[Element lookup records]

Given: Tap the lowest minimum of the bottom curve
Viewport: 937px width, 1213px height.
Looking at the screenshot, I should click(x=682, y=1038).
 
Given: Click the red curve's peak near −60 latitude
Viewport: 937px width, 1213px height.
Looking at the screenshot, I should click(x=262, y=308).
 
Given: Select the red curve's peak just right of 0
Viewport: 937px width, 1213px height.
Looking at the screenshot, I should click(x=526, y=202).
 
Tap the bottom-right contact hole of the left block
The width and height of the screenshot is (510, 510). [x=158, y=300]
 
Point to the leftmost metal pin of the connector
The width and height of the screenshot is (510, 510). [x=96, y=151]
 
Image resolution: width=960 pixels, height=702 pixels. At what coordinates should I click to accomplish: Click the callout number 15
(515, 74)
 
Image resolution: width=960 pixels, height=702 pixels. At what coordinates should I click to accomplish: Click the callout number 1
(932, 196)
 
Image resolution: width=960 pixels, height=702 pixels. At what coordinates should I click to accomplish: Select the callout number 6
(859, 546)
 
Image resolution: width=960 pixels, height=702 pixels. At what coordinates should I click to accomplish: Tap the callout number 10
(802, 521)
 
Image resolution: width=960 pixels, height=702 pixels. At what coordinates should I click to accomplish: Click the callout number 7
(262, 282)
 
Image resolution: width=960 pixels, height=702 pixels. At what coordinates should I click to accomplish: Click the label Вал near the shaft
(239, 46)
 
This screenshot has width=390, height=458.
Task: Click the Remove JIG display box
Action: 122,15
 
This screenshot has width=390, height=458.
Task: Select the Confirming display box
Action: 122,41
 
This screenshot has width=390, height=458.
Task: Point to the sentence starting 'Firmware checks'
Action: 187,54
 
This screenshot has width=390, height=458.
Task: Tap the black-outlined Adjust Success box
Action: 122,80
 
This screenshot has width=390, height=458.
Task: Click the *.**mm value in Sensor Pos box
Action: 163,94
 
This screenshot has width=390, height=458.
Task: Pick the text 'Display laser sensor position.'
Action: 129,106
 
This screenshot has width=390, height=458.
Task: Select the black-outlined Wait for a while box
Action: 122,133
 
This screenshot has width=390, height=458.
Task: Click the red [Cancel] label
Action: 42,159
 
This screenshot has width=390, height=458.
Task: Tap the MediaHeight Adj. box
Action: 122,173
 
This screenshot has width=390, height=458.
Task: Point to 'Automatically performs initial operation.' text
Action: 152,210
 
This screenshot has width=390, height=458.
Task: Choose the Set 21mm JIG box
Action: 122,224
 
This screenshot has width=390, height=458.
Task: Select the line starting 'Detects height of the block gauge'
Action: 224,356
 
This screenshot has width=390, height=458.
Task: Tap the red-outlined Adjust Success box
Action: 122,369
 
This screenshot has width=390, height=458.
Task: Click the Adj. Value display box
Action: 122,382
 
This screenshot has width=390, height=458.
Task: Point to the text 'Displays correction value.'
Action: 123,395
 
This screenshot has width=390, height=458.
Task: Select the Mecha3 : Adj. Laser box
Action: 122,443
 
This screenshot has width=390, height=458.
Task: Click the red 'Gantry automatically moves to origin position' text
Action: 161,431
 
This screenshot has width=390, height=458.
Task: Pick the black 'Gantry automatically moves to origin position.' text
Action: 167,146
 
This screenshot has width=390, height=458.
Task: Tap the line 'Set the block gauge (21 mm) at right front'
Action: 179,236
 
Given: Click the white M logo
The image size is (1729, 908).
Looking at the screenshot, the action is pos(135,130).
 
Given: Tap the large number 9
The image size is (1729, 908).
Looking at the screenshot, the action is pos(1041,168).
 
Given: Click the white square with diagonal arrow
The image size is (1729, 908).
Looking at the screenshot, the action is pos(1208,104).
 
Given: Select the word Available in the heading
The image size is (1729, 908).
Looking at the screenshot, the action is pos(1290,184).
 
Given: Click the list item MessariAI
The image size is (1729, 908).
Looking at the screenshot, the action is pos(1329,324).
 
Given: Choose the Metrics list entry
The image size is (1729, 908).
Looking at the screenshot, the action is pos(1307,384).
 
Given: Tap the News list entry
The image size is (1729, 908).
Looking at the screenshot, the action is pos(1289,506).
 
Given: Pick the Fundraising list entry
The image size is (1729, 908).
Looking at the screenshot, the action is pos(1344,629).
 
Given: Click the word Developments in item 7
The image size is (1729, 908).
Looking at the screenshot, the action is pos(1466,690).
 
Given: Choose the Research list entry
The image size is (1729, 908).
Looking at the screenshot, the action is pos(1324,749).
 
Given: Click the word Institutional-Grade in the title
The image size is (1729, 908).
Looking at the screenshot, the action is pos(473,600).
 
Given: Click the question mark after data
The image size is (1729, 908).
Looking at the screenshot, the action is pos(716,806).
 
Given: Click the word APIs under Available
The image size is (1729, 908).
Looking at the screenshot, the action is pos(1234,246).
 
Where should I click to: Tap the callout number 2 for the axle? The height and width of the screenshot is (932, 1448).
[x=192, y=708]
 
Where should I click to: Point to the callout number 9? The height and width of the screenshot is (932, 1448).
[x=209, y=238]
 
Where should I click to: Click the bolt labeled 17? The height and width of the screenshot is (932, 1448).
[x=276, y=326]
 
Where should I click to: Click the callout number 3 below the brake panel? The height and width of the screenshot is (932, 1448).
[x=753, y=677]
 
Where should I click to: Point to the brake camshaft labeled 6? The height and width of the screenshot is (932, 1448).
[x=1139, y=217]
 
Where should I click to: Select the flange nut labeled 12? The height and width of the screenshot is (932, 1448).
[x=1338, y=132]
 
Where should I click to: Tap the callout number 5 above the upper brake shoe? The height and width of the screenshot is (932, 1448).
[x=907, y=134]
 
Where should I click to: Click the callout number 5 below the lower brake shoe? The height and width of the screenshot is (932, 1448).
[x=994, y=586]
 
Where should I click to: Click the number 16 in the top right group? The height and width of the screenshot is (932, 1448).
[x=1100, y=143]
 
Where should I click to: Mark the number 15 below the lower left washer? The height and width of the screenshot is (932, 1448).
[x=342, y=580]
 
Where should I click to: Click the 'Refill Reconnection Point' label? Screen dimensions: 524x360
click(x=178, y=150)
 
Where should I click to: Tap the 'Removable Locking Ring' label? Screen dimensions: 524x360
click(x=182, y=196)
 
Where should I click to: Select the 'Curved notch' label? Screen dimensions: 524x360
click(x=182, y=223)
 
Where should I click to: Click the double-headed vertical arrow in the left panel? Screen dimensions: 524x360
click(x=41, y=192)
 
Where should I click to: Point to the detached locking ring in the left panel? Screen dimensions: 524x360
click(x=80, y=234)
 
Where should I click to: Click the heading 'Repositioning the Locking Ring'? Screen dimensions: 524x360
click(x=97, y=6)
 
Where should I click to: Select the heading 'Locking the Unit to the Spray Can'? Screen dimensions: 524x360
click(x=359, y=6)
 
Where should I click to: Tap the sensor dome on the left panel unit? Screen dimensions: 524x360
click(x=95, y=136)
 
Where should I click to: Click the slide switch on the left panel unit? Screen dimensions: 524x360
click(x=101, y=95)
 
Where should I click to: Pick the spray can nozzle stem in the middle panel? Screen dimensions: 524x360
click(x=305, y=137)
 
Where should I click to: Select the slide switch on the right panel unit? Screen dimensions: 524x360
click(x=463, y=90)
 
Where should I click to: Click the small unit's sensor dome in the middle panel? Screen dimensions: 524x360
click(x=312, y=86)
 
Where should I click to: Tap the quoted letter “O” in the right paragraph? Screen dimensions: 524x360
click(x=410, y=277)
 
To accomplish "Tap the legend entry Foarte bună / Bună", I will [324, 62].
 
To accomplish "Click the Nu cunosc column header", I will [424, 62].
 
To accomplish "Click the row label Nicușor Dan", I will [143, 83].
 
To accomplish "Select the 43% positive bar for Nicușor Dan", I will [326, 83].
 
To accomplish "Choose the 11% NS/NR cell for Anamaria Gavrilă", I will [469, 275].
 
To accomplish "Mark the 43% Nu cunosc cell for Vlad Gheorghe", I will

▶ _Given exercise_:
Rewrite the entries from the line with "Where should I click to: Select the flange" to the line with "click(x=305, y=137)", changing every "Screen dimensions" to "Screen size" and leaving everything else as it is.

▶ _The completed task_:
Where should I click to: Select the flange nut labeled 12? The height and width of the screenshot is (932, 1448).
[x=1338, y=132]
 
Where should I click to: Tap the callout number 5 above the upper brake shoe? The height and width of the screenshot is (932, 1448).
[x=907, y=134]
 
Where should I click to: Click the callout number 5 below the lower brake shoe? The height and width of the screenshot is (932, 1448).
[x=994, y=586]
 
Where should I click to: Click the number 16 in the top right group? The height and width of the screenshot is (932, 1448).
[x=1100, y=143]
 
Where should I click to: Mark the number 15 below the lower left washer? The height and width of the screenshot is (932, 1448).
[x=342, y=580]
 
Where should I click to: Click the 'Refill Reconnection Point' label? Screen size: 524x360
click(x=178, y=150)
 
Where should I click to: Tap the 'Removable Locking Ring' label? Screen size: 524x360
click(x=182, y=196)
 
Where should I click to: Select the 'Curved notch' label? Screen size: 524x360
click(x=182, y=223)
 
Where should I click to: Click the double-headed vertical arrow in the left panel? Screen size: 524x360
click(x=41, y=192)
 
Where should I click to: Point to the detached locking ring in the left panel? Screen size: 524x360
click(x=80, y=234)
 
Where should I click to: Click the heading 'Repositioning the Locking Ring'? Screen size: 524x360
click(x=97, y=6)
 
Where should I click to: Select the heading 'Locking the Unit to the Spray Can'? Screen size: 524x360
click(x=359, y=6)
 
Where should I click to: Tap the sensor dome on the left panel unit? Screen size: 524x360
click(x=95, y=136)
 
Where should I click to: Click the slide switch on the left panel unit? Screen size: 524x360
click(x=101, y=95)
 
Where should I click to: Pick the spray can nozzle stem in the middle panel? Screen size: 524x360
click(x=305, y=137)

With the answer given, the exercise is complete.